Maroons captain Ali Brigginshaw heralded the decision as a defining moment for women’s rugby league and said the payments would ease the financial strain on players.

“It means we can have the best people playing the game,” Brigginshaw said.

“I guess we don’t lose anyone to other sports, especially. And when you’re away for work, we’re not having girls lose jobs. They’re being paid to be in camp and represent their state.

“And that’s probably the most rewarding part … Girls aren’t coming into camp stressed because they may lose their job over this. They’re being paid and they can take leave for that time.

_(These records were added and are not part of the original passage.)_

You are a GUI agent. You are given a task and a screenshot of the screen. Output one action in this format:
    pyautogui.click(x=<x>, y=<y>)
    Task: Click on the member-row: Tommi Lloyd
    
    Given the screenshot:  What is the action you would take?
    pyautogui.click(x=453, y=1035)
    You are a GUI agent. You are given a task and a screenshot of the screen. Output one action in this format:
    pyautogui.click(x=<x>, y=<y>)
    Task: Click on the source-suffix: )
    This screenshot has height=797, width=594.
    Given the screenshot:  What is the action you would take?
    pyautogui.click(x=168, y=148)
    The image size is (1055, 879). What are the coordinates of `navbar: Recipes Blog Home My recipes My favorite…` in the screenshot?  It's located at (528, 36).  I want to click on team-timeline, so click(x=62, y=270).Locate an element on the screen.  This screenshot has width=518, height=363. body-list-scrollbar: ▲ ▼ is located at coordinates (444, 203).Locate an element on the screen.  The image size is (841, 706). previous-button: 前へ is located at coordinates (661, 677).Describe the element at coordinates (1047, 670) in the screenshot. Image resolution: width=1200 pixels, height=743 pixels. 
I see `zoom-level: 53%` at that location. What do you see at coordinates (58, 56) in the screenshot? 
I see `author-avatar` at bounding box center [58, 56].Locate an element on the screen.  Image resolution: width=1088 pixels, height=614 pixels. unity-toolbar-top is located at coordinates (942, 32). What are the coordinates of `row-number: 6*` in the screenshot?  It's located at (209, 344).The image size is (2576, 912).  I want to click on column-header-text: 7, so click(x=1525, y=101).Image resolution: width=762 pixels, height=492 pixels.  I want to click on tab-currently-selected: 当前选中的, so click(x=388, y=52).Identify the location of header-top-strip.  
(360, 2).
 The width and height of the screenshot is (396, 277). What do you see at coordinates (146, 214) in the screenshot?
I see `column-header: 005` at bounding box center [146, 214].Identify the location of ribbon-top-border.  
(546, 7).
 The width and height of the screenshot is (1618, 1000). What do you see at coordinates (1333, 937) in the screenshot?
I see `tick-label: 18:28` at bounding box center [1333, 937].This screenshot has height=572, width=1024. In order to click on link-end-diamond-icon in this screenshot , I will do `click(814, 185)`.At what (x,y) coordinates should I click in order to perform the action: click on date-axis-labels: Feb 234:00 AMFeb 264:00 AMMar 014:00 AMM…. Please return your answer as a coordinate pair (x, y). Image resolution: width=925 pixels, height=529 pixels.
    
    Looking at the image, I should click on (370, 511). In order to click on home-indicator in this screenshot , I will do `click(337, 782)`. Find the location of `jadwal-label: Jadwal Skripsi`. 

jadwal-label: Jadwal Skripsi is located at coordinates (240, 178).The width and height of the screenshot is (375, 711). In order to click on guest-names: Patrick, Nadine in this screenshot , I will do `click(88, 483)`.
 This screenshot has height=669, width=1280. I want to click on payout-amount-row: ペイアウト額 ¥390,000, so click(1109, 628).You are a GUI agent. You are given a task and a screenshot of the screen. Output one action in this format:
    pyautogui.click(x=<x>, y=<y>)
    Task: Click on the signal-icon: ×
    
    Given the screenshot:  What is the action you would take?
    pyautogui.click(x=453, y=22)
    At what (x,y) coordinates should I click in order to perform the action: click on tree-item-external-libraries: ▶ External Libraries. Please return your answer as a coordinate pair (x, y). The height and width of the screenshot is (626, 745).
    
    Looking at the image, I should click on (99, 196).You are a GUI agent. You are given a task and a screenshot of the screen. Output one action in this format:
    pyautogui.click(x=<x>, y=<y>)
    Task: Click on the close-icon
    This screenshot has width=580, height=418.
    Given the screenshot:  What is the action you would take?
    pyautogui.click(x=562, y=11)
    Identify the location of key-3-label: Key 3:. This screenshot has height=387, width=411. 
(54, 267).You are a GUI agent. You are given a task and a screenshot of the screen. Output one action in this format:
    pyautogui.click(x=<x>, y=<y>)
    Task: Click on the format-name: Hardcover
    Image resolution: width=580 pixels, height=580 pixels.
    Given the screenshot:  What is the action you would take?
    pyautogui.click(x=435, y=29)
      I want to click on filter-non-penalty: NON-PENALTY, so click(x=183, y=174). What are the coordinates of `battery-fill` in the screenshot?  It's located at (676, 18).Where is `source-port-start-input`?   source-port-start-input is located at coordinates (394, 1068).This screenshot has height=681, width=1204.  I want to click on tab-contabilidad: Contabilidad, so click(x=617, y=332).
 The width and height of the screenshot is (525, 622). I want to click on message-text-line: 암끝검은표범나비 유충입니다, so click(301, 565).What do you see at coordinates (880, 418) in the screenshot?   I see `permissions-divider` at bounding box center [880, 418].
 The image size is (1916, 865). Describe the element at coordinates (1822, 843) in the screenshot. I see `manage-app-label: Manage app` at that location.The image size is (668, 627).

“We’ve had girls that have had to come in and say they’ve lost their job [due to having to take time off for football] – and how can we support them?” the 2020 Dally M Medallist added.

“It’s sad to see girls coming in broken around losing jobs. You won’t see that now, you’ll see the best people on the park.”

In March, a revised squad of 30 players will be contracted to the QRL for a string of training camps in preparation the 2022 Origin match, which is scheduled for June 24.

All initial squad members will be paid $4000, with the 19 players chosen to take part in the final Origin camp to receive an additional $7000. The 18 players then selected in the team will collect a $4000 match payment, bringing their total up to $15,000.

Men’s captain Daly Cherry-Evans praised the QRL’s direction.

“What this shows is that there’s a really strong progression coming in the women’s game, and it’s only natural that we keep giving our female players the opportunity to spend more time away to grow the game they love,” Cherry-Evans said.

Brigginshaw believes the women’s game is “getting to the professional stage”.

“Next year is going to be the true test of that,” she said.

“We’re going to be playing a lot of footy, being two [NRLW] seasons and the local comp as well and an Origin. We’re going to see what professional life is like.

“I think it will only go [fully] professional after that.”

The next step, Brigginshaw said, is expanding women’s Origin to a three-game series.

“We’ll have to work on the NRL with that one, but we’re happy playing this game and we’ll see what the future holds. Maybe after next year we’ll go to three,” she said.

QRL CEO Rohan Sawyer said he would be in dialogue with the NSWRL as they work together to continue the progression of the women’s game.